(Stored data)
++++++++
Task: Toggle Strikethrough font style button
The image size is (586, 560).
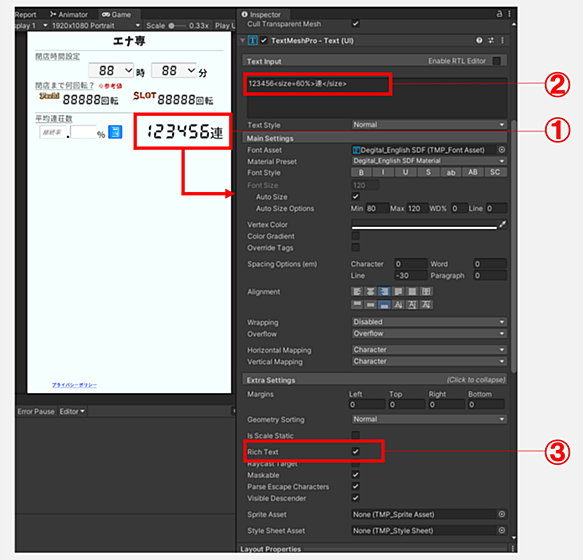Action: [428, 172]
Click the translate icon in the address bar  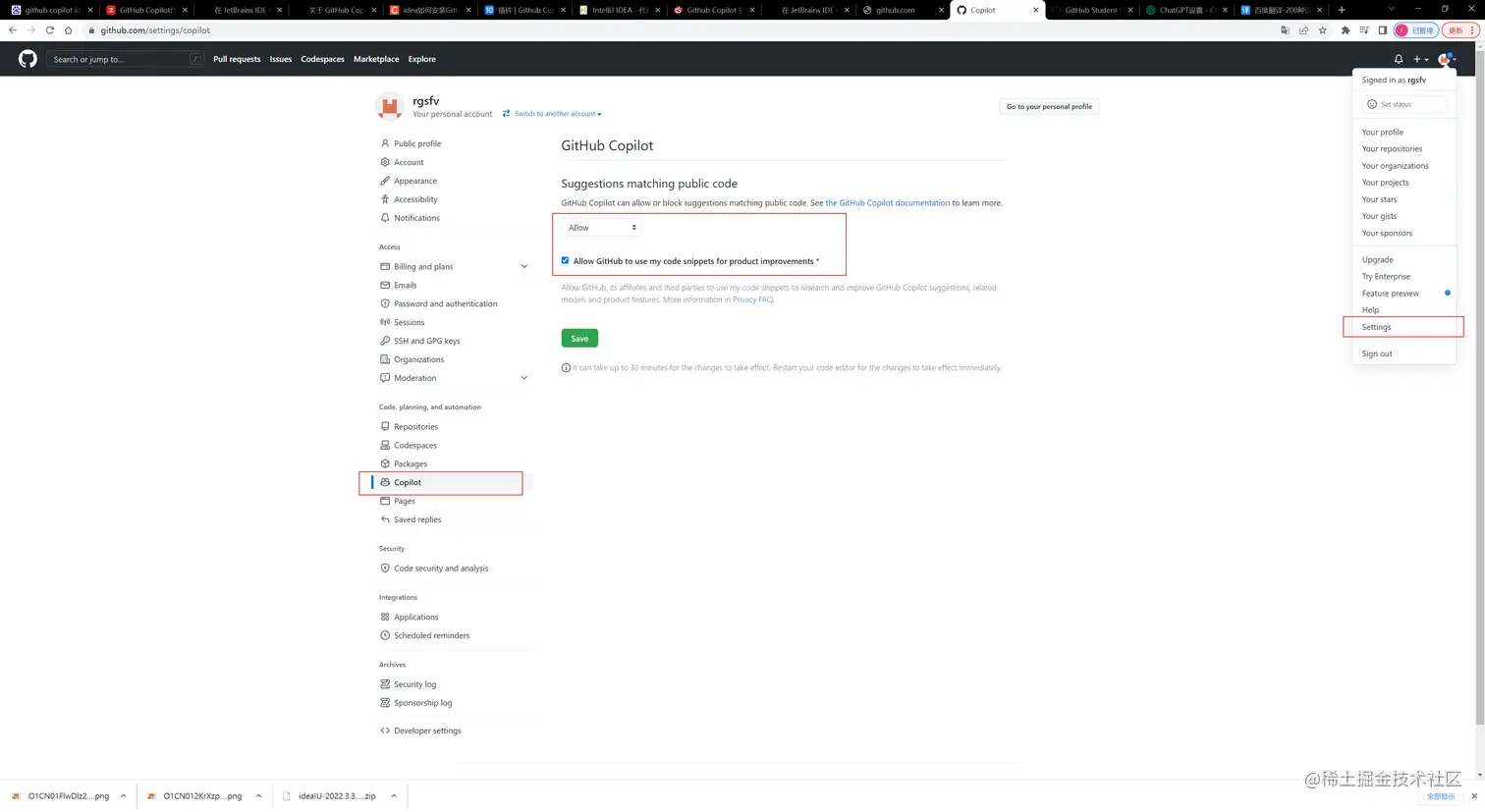[x=1286, y=30]
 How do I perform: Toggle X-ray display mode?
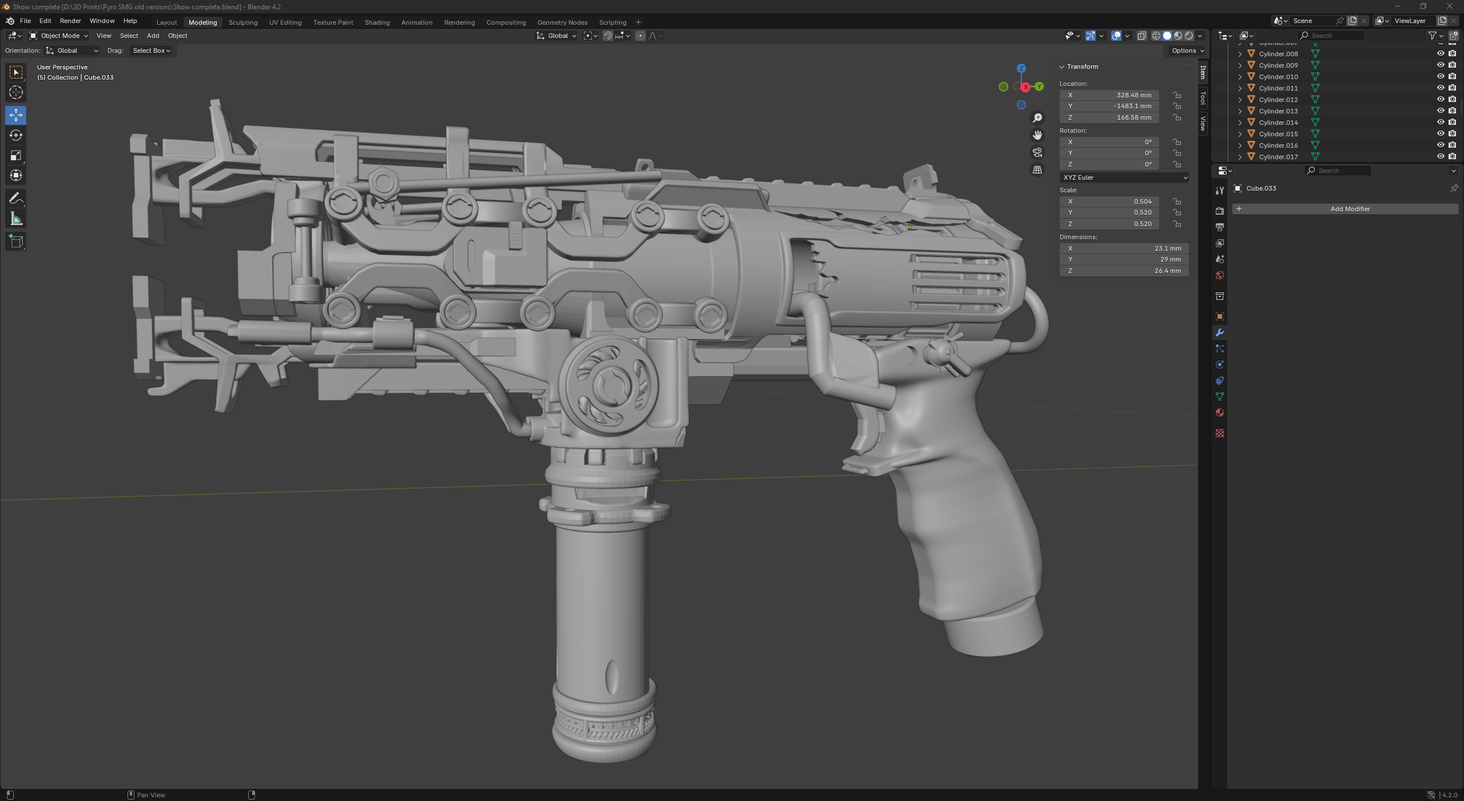[1141, 36]
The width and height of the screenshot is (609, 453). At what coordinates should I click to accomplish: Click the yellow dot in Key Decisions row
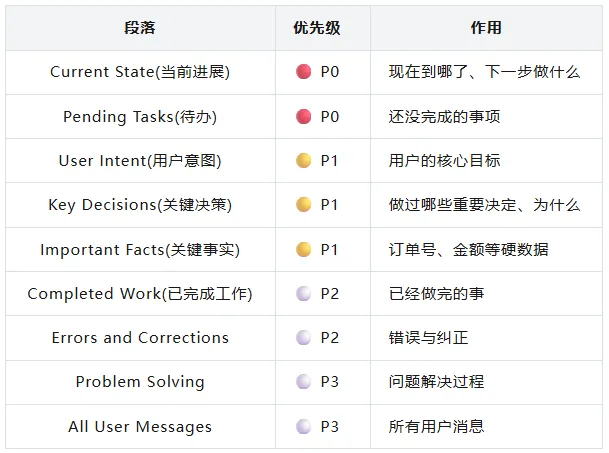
++++++++
## The task
Your task is to set down exactly the lines that run from the line holding "How do I perform: Toggle X-ray display mode?" through the close of the entries, including both ends. Pictures stay out.

## Task solution
 How do I perform: Toggle X-ray display mode?
[1141, 36]
The width and height of the screenshot is (609, 453). At what coordinates should I click to accomplish: Click the yellow dot in Key Decisions row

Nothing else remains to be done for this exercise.